» What is required
Set down the records that follow exactly and completely.

####################

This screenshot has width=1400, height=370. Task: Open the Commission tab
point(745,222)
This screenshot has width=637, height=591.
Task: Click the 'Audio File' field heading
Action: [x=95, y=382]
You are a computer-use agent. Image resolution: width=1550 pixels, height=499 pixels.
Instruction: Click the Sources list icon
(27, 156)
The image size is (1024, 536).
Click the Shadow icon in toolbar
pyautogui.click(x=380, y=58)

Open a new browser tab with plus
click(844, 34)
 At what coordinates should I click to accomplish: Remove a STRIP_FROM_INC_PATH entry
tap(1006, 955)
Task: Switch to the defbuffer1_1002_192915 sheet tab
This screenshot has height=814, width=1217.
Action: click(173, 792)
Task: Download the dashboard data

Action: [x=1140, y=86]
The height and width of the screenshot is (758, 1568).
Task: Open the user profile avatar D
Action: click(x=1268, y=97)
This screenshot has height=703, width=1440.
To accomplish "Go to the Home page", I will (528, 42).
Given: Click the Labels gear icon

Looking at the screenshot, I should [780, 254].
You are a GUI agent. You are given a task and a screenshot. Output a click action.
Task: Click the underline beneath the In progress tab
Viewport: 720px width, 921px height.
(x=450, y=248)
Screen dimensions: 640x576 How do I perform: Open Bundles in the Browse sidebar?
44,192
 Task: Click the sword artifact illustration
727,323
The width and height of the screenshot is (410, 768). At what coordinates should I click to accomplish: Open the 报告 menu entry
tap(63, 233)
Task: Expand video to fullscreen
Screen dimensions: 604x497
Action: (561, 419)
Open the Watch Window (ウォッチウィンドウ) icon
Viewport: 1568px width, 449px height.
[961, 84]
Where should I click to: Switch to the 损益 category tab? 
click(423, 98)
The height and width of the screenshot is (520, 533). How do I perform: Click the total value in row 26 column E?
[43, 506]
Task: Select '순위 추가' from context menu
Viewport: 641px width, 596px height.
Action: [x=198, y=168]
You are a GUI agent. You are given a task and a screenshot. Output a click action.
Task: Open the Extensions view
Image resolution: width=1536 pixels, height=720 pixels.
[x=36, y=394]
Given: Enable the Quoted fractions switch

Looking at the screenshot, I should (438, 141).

####################

» Result below
This screenshot has width=1400, height=370. Task: Open the Commission tab
point(745,222)
This screenshot has width=637, height=591.
Task: Click the 'Audio File' field heading
Action: [x=95, y=382]
You are a computer-use agent. Image resolution: width=1550 pixels, height=499 pixels.
Instruction: Click the Sources list icon
(27, 156)
The image size is (1024, 536).
Click the Shadow icon in toolbar
pyautogui.click(x=380, y=58)

Open a new browser tab with plus
click(844, 34)
 At what coordinates should I click to accomplish: Remove a STRIP_FROM_INC_PATH entry
tap(1006, 955)
Task: Switch to the defbuffer1_1002_192915 sheet tab
This screenshot has height=814, width=1217.
Action: click(173, 792)
Task: Download the dashboard data

Action: [x=1140, y=86]
The height and width of the screenshot is (758, 1568).
Task: Open the user profile avatar D
Action: click(x=1268, y=97)
This screenshot has height=703, width=1440.
To accomplish "Go to the Home page", I will (528, 42).
Given: Click the Labels gear icon

Looking at the screenshot, I should [780, 254].
You are a GUI agent. You are given a task and a screenshot. Output a click action.
Task: Click the underline beneath the In progress tab
Viewport: 720px width, 921px height.
(x=450, y=248)
Screen dimensions: 640x576 How do I perform: Open Bundles in the Browse sidebar?
44,192
 Task: Click the sword artifact illustration
727,323
The width and height of the screenshot is (410, 768). At what coordinates should I click to accomplish: Open the 报告 menu entry
tap(63, 233)
Task: Expand video to fullscreen
Screen dimensions: 604x497
Action: (561, 419)
Open the Watch Window (ウォッチウィンドウ) icon
Viewport: 1568px width, 449px height.
[961, 84]
Where should I click to: Switch to the 损益 category tab? 
click(423, 98)
The height and width of the screenshot is (520, 533). How do I perform: Click the total value in row 26 column E?
[43, 506]
Task: Select '순위 추가' from context menu
Viewport: 641px width, 596px height.
Action: [x=198, y=168]
You are a GUI agent. You are given a task and a screenshot. Output a click action.
Task: Open the Extensions view
Image resolution: width=1536 pixels, height=720 pixels.
[x=36, y=394]
Given: Enable the Quoted fractions switch

Looking at the screenshot, I should (438, 141).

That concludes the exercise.